Here is a sample code that I was working with:
regressionModel = linear_model.LinearRegression() """ 3. Processing is not necessary for current concept """ y = pd.DataFrame(modifiedDFSet['Code']) print(y.shape) drop2 = ['Code'] X = modifiedDFSet.drop(drop2) print(X.shape) """ 4. Data Scaling, Data Imputation is not necessary. Training and Test data is prepared using train-test-split """ train_data, test_data = train_test_split(X, test_size=0.20, random_state=42) """ 5. the Regression Model """ # h = .02 # step size in the mesh # logreg = linear_model.LinearRegression() # we create an instance of Neighbours Classifier and fit the data. regressionModel.fit(X, y) d_predictions = regressionModel.predict(y)
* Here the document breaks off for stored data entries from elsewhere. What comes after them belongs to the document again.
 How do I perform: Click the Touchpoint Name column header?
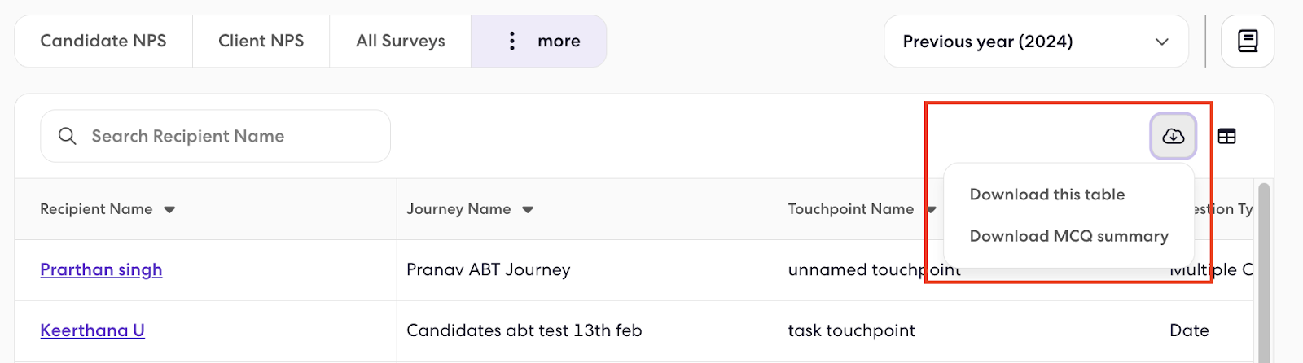(850, 209)
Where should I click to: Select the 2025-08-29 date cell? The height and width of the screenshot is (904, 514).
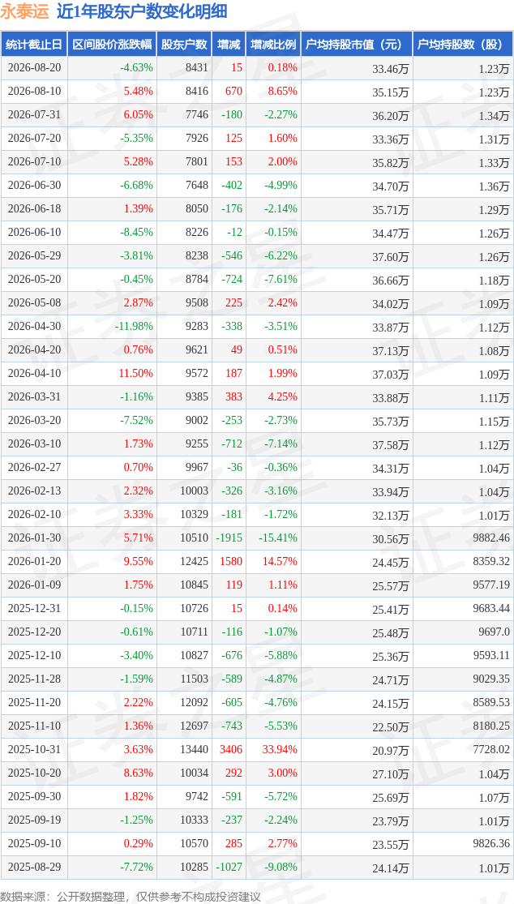34,867
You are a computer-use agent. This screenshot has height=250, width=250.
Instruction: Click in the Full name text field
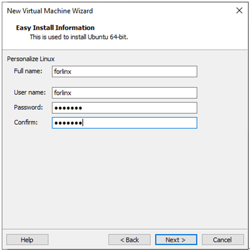[124, 72]
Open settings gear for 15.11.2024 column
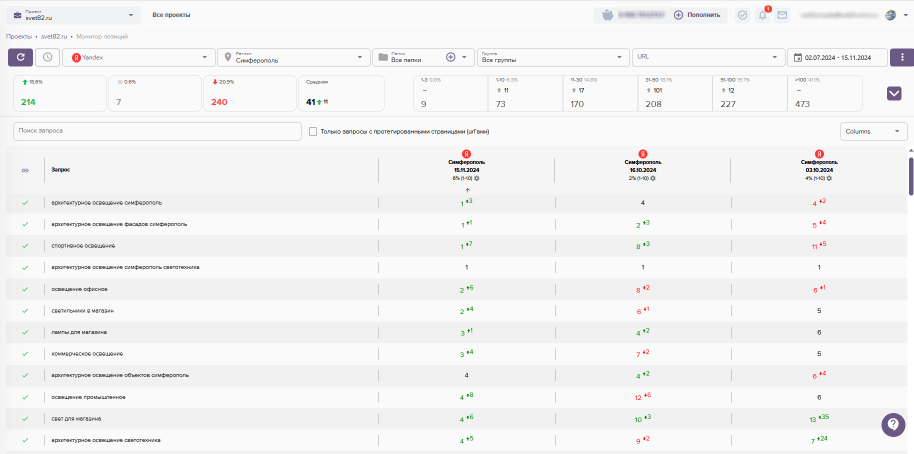This screenshot has width=914, height=454. click(477, 179)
X.shape and y.shape would yield (500, 6) & (500, 1) respectively. Which would obviously cause a dimensional error in the d_predictions meaning the regression model does not take multiple column inputs.
I have a hypothesis that I can create a scoring scheme that will take into account the importance of each of the columns and create a scheme that creates a score and the end result would be a one-vs-one regression problem. Looking for some direction with respect to my hypothesis. Is it correct, wrong or halfway?
Any help and I am grateful already. Cheers people.